Прогулки по Ростовской области - страница 19
Лишь однажды мое внимание обратилось к теме лекции. В тот день Вячеслав Юрьевич рассказывал нам про философию Достоевского. Мне Достоевский нравился. К тому времени я уже прочитал и «Идиота», и «Братьев Карамазовых», и «Преступление и наказание», и «Неточку Незванову» и другие произведения, и мне хотелось похвастаться этим перед Наташей. Но она почему-то отнеслась к этому ровно, а потом и вовсе призналась мне, что Достоевского она не читала и читать не собирается, так как ей «и без того его в жизни с головой хватает». Так что пока я слушал Вячеслава Юрьевича, Наташа заскучала и принялась рисовать ручкой на полях моей тетрадки какие-то рисунки.
– А кто из вас мне назовет произведение, которое было написано Федором Михайловичем по его впечатлениям от пребывания на каторге в Сибири и которое наложило серьезный отпечаток на все дальнейшее творчество писателя?
Весь курс, к моему удивлению, молчал.
– «Записки из Мертвого дома», – выкрикнул я, недолго думая и радуясь, что я хоть чем-то могу козырнуть.
Вячеслав Юрьевич отреагировал не сразу и даже успел пару раз мигнуть, словно не ожидая услышать этот ответ именно от меня.
– Верно, благодарю вас, э-э-э, Владимир, да. Приятно, что вы знаете. Так вот. За время своего пребывания в Омском остроге…
Дальше я уже не слушал, потому как Наташа подсунула мне под нос свой рисунок.

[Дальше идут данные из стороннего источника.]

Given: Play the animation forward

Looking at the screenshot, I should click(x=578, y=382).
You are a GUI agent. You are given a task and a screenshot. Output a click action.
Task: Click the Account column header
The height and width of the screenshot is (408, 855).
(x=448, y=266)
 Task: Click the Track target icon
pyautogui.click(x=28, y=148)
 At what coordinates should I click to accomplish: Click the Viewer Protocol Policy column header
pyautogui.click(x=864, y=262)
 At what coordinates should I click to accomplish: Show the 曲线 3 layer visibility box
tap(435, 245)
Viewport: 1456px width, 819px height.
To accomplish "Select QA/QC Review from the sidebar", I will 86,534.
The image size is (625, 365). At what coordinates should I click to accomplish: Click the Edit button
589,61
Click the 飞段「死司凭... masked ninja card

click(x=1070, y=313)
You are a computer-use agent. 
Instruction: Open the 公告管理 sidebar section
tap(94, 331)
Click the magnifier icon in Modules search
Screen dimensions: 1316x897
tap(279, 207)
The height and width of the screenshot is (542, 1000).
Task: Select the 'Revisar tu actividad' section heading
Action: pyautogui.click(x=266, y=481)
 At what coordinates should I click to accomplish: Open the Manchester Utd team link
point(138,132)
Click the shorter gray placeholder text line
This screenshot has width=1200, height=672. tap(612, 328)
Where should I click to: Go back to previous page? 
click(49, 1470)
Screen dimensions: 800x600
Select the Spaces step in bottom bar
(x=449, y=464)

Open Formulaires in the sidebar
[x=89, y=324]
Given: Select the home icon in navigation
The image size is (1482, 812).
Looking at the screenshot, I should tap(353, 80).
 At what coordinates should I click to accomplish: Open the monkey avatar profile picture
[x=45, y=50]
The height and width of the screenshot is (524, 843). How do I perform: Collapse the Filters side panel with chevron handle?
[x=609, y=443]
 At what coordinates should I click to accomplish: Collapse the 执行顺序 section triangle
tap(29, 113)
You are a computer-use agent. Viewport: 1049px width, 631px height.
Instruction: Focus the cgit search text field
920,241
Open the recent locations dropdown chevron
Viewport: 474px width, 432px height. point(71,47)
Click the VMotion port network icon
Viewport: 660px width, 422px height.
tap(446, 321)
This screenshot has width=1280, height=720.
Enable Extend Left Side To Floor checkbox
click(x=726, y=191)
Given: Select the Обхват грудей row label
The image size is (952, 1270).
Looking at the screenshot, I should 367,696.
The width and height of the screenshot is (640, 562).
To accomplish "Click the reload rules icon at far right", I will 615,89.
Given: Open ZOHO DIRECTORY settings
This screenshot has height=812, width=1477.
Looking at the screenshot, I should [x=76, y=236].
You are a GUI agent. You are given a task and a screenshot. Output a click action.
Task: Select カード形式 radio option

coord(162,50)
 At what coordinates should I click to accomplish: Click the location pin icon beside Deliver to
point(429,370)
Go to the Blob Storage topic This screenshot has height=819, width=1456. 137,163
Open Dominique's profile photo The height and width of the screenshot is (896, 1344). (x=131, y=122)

На мой ответ про Достоевского она, к моему огорчению, не обратила ни малейшего внимания.
– Это кто такие? – спросил я шепотом, глядя на ее рисунок с какими-то веселыми змейками или червячками с магнитофонами в руках.
– А это гусеницы, – улыбнулась Наташа. – Это я тебе нарисовала!
Всякий раз, когда Наташа со своей милой картавинкой произносила слово с буквой «р», по мне пробегали мурашки от удовольствия.
– Это мне? – прошептал я, не зная, как правильно на это реагировать. – Спасибо тебе! Но почему они такие странненькие?
– Ну не знаю, – ответила Наташа. – Просто они… философские.
«Вот и как мне понять этих женщин? – думал я про себя, крутя педали в сторону дома. – Вот если бы она нарисовала мне сердечко или какашку, я бы сразу все понял. Но что я, черт возьми, должен думать про философских гусениц с магнитофонами?»
Три пострадавших уха
Не могу сказать, что я был по уши влюблен в Наташу. Порой, когда я выходил из лекций по философии, мне так и казалось, но едва это чувство начинало захватывать меня, как я тут же в панике гнал его прочь. Общекурсовые занятия у нас проходили редко, поэтому встречались мы с ней не чаще раза в полторы-две недели. В остальное же время никак не пересекались, так что даже дружбой это было назвать сложно, а предложить встретиться помимо пар я даже и не помышлял.
С помощью соцсетей я прознал, что у Наташи давно есть парень, что он гораздо старше меня. Кроме того, я чувствовал, что такую девушку я пока «не тяну» и влюбляться в нее совсем будет рискованно. Слишком красивая, слишком умная, слишком женственная, слишком… идеальная! Старше меня на два с половиной года, уже закончила педагогический колледж и параллельно еще в каком-то другом вузе учится. Вся такая взрослая, занятая… Казалось, что стоит только дать себе даже небольшую слабину и начать мечтать, как развившейся любовью меня раздавит так, что не останется ничего, и что чувство это окажется гораздо сильнее и мощнее меня.
Словом, влюбляться в Наташу я себе строго запретил и старался думать о ней пореже. Внимание мое переключилось на других девушек, которые мелькали передо мной гораздо чаще и тоже были красивыми, милыми, умными, но более понятными. Больше общаясь с ними, а с некоторыми даже и встречаясь и набивая первые шишки, я чувствовал, что моя зажатость уходит. Продолжал я и свои велозаезды. И чем больше в свободное время я катался, тем сильнее ощущал, что сам черт мне не брат.